In the late '90s, GPB was heavily in debt because of unbridled spending on office furnishings and high-tech equipment. One if its snafoos involved a $801,740 contract awarded without competitive bidding to a private firm to develop and run a satellite delivered class to 106 students. In late spring 1999, Governor Barnes fired GPB Executive Director Werner Rogers and the board of directors of the Georgia Public Telecommunications Commission, the policy-making board that oversees GPB. He appointed Kim King, a former Georgia Tech football player, as new head of the GPTC. Before the firings, the Augusta Chronicle wrote, "The (just completed state) audit makes clear that GPB's soaring deficits have much more to do with slipshod and possibly corrupt management than it does with state funding shortages and ungenerous GPTV viewers."

In summer of '99, Peach State discontinued "Adventures in Good Music" with Carl Haas and the NPR program "World of Opera" as a cost cutting moves. A program featuring the music and folklore of "singing cowboys" replaced the opera.


This station dates back to an original construction permit issued to the Georgia Public Telecommunications Commission in August of 1983.  After several construction permit extensions, it finally filed a license to cover in September of 1985, broadcasting from the current transmitter site with 100 kW ERP at 1,000 feet Height Above Average Terrain.

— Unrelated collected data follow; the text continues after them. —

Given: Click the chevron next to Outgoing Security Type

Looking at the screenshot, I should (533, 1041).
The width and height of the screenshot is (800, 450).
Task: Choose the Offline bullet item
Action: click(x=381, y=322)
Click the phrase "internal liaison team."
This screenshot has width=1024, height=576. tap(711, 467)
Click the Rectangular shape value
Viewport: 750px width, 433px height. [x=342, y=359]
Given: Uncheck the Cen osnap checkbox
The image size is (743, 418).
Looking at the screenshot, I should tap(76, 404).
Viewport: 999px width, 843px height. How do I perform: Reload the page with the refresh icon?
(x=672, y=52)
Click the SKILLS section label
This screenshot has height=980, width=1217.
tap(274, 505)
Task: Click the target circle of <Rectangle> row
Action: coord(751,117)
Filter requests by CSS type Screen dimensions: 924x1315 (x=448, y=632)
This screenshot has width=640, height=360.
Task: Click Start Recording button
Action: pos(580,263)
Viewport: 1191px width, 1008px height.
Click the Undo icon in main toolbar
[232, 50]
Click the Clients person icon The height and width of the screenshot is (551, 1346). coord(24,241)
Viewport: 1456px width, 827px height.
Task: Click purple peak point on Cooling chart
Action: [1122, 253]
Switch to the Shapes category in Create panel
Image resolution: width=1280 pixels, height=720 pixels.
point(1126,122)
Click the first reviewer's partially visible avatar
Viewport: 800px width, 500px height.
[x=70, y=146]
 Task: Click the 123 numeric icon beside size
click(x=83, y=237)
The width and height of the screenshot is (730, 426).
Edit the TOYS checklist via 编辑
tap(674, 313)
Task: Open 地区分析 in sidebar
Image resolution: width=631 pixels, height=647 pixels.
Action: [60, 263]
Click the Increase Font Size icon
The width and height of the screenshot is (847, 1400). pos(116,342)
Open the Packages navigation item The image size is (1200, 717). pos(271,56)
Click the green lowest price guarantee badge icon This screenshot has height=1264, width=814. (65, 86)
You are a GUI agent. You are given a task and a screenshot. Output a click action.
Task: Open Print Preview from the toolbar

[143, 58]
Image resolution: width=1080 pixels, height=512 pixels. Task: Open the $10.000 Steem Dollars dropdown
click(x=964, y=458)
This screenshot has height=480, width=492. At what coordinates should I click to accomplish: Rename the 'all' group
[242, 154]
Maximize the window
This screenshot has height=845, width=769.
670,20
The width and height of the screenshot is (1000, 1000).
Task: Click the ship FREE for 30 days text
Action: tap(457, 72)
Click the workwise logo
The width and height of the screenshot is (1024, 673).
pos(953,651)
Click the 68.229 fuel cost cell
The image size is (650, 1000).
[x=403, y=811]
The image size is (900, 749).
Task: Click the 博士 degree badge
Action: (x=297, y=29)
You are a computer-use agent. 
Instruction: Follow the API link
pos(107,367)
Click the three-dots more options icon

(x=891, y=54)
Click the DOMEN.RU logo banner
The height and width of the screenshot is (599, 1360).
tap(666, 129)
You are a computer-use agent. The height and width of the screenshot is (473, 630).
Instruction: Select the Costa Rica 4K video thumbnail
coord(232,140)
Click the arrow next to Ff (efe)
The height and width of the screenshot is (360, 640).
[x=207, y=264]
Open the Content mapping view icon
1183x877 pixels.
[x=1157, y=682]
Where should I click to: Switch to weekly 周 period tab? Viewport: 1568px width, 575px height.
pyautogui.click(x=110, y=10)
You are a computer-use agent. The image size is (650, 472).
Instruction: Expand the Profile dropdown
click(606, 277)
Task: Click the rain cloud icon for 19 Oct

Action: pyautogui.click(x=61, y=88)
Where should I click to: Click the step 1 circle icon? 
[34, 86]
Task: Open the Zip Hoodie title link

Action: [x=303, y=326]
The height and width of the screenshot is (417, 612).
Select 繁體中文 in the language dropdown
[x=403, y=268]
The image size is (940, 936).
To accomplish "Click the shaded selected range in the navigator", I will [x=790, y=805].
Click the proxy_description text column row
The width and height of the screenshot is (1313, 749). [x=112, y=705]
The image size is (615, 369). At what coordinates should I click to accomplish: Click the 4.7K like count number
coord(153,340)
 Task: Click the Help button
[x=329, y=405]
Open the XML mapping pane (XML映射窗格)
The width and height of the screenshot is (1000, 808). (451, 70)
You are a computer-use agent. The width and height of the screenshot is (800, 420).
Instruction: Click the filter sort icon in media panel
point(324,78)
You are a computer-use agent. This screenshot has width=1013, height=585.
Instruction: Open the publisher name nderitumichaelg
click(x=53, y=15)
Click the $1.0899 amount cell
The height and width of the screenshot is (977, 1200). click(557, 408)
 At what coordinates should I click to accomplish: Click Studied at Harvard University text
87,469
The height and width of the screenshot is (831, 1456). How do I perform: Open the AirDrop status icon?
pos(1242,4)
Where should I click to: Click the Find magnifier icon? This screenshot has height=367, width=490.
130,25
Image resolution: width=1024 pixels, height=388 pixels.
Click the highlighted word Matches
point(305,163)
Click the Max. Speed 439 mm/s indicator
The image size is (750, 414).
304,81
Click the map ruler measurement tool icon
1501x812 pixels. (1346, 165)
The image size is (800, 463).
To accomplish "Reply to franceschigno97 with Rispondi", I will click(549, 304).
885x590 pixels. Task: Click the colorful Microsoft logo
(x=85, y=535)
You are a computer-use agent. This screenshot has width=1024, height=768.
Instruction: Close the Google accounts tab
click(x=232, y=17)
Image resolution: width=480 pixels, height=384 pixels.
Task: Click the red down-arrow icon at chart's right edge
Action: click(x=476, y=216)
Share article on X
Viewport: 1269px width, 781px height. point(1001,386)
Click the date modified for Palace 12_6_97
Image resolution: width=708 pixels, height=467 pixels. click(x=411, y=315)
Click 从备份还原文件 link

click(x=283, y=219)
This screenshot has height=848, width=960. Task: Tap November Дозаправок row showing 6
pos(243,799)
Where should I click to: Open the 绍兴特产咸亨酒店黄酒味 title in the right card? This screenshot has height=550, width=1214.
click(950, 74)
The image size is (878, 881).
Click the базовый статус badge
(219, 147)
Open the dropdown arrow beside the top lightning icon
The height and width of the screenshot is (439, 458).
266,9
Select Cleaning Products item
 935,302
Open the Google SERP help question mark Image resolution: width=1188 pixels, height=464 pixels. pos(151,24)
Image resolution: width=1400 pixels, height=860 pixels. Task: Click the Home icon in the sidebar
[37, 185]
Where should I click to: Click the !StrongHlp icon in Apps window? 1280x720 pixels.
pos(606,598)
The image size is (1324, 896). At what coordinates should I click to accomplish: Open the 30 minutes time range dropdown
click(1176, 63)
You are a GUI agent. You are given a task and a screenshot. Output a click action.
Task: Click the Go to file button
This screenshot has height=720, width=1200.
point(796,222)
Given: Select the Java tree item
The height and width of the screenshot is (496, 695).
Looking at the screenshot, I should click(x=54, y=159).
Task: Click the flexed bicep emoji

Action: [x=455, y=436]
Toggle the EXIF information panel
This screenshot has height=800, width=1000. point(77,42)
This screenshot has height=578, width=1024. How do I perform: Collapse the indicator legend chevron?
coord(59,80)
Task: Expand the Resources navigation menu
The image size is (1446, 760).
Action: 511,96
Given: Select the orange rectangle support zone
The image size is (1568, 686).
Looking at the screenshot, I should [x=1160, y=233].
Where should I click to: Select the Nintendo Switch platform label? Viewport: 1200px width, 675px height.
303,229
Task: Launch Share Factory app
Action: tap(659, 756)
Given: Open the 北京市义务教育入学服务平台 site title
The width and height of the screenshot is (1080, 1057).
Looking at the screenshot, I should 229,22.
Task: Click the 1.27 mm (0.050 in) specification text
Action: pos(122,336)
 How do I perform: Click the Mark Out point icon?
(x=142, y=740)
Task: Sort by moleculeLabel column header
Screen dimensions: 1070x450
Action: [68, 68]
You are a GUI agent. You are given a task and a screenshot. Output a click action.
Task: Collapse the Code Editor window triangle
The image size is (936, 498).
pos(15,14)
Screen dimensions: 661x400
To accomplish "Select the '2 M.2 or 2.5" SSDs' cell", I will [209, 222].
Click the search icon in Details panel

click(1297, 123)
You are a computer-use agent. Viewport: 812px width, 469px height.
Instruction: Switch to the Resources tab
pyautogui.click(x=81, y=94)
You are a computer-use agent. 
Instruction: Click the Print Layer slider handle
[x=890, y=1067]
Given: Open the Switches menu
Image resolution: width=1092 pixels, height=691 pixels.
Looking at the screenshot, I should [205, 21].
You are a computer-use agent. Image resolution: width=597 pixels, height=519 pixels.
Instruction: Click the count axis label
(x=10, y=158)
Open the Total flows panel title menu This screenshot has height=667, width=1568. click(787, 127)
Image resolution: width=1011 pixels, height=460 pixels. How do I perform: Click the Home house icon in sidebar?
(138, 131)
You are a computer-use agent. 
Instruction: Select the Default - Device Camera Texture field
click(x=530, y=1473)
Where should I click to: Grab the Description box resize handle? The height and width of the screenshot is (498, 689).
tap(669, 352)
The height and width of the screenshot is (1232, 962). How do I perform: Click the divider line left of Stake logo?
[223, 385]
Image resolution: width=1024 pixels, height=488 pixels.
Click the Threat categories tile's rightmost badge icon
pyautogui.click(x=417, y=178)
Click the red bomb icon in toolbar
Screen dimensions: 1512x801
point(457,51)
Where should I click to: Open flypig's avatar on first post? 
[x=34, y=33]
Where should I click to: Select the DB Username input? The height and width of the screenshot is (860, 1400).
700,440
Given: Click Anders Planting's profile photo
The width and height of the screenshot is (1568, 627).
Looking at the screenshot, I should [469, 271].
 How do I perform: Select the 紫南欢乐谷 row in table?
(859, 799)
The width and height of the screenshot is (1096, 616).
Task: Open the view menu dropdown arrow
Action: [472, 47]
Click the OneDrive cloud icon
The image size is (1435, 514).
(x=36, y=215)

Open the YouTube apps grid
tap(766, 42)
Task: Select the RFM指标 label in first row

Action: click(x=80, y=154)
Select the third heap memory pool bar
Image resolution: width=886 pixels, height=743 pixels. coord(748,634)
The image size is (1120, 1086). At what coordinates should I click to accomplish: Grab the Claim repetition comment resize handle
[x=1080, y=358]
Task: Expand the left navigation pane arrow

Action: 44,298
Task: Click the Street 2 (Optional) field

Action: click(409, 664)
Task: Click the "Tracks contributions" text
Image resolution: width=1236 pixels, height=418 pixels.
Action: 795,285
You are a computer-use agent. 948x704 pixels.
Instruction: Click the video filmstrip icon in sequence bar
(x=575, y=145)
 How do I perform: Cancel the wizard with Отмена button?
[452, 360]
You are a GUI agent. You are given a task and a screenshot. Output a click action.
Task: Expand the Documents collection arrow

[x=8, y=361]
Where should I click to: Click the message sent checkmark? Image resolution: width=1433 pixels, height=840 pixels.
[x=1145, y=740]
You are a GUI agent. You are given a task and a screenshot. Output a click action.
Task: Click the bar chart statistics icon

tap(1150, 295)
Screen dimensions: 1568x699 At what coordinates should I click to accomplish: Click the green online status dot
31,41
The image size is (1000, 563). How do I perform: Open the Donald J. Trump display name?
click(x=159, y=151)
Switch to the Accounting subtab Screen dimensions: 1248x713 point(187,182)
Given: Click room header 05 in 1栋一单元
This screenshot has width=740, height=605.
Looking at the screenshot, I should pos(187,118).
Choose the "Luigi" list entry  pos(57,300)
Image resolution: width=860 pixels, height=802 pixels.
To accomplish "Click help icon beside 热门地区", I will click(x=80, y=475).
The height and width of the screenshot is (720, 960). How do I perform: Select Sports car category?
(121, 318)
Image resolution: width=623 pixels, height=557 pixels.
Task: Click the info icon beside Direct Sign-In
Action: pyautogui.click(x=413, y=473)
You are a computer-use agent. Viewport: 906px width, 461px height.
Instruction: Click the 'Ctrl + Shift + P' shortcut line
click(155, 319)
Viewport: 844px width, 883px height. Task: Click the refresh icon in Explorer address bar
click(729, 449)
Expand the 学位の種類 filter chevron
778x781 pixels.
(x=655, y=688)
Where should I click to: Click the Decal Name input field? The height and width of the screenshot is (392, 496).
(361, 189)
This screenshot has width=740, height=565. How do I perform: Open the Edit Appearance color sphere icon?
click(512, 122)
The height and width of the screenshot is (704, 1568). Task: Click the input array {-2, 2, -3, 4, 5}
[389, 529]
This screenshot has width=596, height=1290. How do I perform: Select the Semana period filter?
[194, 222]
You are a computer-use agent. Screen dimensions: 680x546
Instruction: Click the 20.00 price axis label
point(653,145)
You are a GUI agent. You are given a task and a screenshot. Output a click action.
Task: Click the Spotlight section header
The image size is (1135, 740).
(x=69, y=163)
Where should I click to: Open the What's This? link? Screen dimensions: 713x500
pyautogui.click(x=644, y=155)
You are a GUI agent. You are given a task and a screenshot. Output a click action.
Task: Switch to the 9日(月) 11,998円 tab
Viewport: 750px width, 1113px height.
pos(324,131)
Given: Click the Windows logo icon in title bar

During work for the digital TV switchover (for WJSP-TV) In the summer of 2008, the station changed antennas from a Jampro JSCP-9 circularly polarized model to a Dielectric DCRC10CHVH model, and in the process raised the overall antenna to 1,368 feet Height Above Average Terrain.  To maintain the same coverage area as before, the power was lowered to 42 kW ERP.  In November of that same year, they began operating in the IBOC HD hybrid digital transmission scheme.

The station returned to full 100 kW ERP operation in the fall of 2012, by employing a new custom directional antenna.  In 2013 the station began operating under an Experimental Special Temporary Authority (STA) to use asymmetrical power on the HD sidebands.  One sideband is higher powered than the other, to overcome terrain shadowing issues with the lower-powered digital signal.  That permit was adjusted and re-affirmed from time to time, as recently as May of 2020.